Exercise: Across the material that follows, tally each line in which "agent" occurs, and state the total alone.

___

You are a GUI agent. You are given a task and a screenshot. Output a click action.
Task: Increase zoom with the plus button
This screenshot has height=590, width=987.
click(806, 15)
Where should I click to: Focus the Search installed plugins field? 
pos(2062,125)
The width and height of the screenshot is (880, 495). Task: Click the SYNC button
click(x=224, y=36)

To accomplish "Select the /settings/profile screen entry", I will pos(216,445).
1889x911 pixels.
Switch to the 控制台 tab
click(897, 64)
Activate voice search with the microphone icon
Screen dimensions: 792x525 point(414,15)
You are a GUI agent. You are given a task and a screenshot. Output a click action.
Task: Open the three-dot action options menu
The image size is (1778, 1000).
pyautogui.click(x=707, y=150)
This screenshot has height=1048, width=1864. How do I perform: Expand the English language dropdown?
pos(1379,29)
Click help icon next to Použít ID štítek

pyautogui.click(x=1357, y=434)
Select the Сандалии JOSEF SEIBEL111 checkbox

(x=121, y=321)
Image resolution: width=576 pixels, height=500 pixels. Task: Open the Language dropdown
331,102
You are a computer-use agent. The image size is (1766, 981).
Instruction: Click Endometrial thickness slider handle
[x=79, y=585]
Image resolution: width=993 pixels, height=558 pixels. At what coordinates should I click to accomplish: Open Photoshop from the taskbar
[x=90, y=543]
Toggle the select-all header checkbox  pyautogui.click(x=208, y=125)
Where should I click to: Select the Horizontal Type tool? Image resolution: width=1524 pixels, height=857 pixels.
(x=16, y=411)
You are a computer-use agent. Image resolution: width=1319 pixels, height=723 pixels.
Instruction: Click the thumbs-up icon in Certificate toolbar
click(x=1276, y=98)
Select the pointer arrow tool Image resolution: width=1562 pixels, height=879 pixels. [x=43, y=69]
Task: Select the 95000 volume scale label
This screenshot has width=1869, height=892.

___

Result for this exercise: 4